### [Brief 1]
From the article on Patrick's budget plan below, list every person whose words appear in quotation marks.
### [Brief 2]
Write a continuation of the article on Patrick's budget plan below, starting after its final sentence.

### [Passage to read]
--- START ---
Patrick unveils $26.7 billion budget plan
Steve LeBlanc
MELROSE — Gov. Deval Patrick unveiled highlights of his first state budget Tuesday, balancing increases in local aid and expanded kindergarten classes and community policing in part with cuts to Medicaid and other state programs.
The proposed $26.7 billion spending plan represents a 4 percent increase over the $25.6 percent budget approved last year. Patrick discussed the budget at an evening forum at Soldiers and Sailors Memorial Hall in Melrose.
The full budget — with more details on the level of cuts to specific programs — was released Wednesday. Patrick’s budget will serve as a blue print for House and Senate leaders as they draft their own spending plans.
“Whether in Melrose or anywhere else in the Commonwealth, we need to face the facts that the same old thing is not enough to move us forward,” Patrick said.
One of the biggest challenges facing Patrick was how to close what he is predicting will be a $1.3 billion-plus budget gap while still trying to make good on a number of key campaign pledges, from reining in property taxes to hiring more police.
Patrick’s plan addresses the spending gap in a number of ways, including making $515 million in spending cuts, closing $295 million in what Patrick has described as “unintended corporate tax loopholes” and using $225 million from the state’s rainy day fund and tobacco fund.
The proposal also makes $179 million in cuts to Medicaid and another $136 million in cuts to other state programs.
“Overall, it’s a good faith effort to deal with a large and difficult problem,” Massachusetts Taxpayers Foundation President Michael Widmer said.
Advocates for those who receive services from the state said they were bracing for possible cuts.
“We would hope that the budget would preserve core services at a minimum of a cost of living adjustment to allow the same quality of services last year to be provided this year,” said Michael Weekes of the Massachusetts Council of Human Service Providers.
--- END ---
### [Dataset extract]
--- START ---
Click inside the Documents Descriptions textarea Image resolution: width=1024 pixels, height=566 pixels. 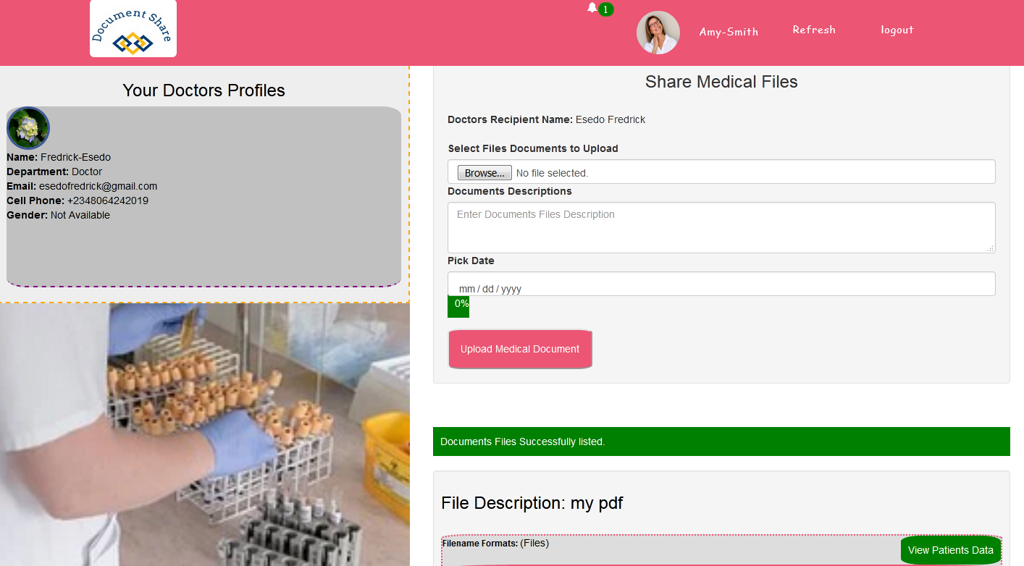click(721, 227)
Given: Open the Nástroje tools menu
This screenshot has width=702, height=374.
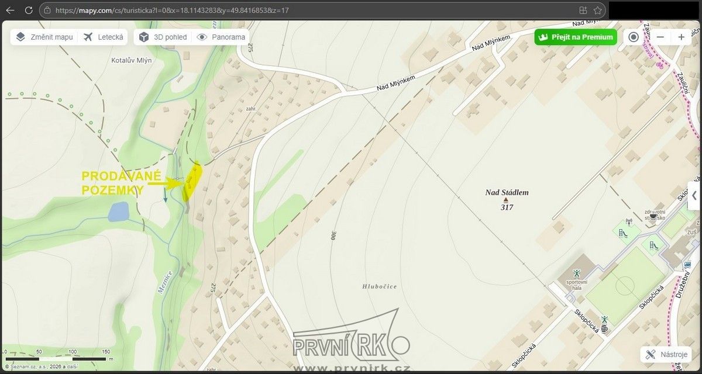Looking at the screenshot, I should (666, 354).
--- END ---
### [Answer 1]
Deval Patrick, Michael Widmer, Michael Weekes

### [Answer 2]
The plan makes a down payment on one on Patrick’s key campaign pledges to hire 1,000 new police officers. The budget boosts the community policing program by about $13 million to hire 250 officers.
It also includes more than a 5 percent increase — or about $200 million — in local aid to cities and towns.
Under one budget proposal set to begin next January, an estimated 100,000 families and individuals would be eligible for a state tax credit of up to $860 a year to help offset property tax increases.
The plan would allow married couples jointly earning up to $70,000 to receive the tax credit if the assessed value of their homes is under $684,000. The credit would cover the amount by which a household’s property tax payment exceeds 10 percent of their income.
When fully in place, the program could cost the state about $75 million.
Patrick said tying the tax credit to a homeowner’s salary and the value of their property was a way to make good in part on his promise to ease pressure on property taxes.
Education initiatives in Patrick’s budget include an extra $13 million to help 800 of the states’ 1,500 half-day kindergarten classrooms expand to full-day and a doubling of the amount spent on extended day programs in schools.
Patrick’s budget also would increase public health spending by 15 percent.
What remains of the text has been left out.